In voting to go ahead with the case, the arb "Moneytrees" specifically pointed to the canvassing:

I also want to look at offsite behavior and canvassing, which has been chronic for a while and been difficult to address with our current processes. The scope should be an examination of how to address these offsite issues, and how we can empower admins to act on them.

And now comes this latest development, the Canadian study, just as the case is about to begin.

The study was conducted by Neil Seeman, a Senior Fellow at Massey College. the University of Toronto, and Jeff Ballabon, Senior Counsel for International and Government Affairs at the American Center for Law and Justice. These are serious researchers, which Wikipedia usually hold in higher esteem than journalists. 

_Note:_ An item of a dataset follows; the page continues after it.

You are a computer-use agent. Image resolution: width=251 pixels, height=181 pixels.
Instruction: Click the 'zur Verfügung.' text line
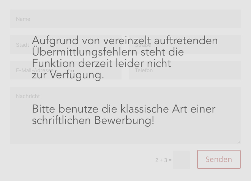click(x=68, y=75)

In their National Post article, they wrote:

We conducted a comprehensive analysis of Wikipedia’s structural bias, using as our case study the page about South Africa’s genocide case against Israel at the International Court of Justice. Our findings unearthed patterns of systematic bias that can shape and contort public understanding of critical global issues.

Through a detailed examination of over 1,000 page revisions, we identified several key mechanisms through which bias can enter and metastasize inside Wikipedia.

Our analysis identified 27 highly active editors who contributed significantly to the page. These weren’t hobbyist contributors — they averaged over 200,000 edits across Wikipedia, suggesting they’re highly experienced editors with considerable influence over content. The bias expression analysis identified patterns of anti-Israel bias among power-user editors, highlighting how personal viewpoints can seep into supposedly neutral content.

While none of the researchers' findings will come as a surprise to readers of this blog and the other coverage, their work dovetails neatly what I've been documenting sinch March, and what Aaron and Ashley have written about.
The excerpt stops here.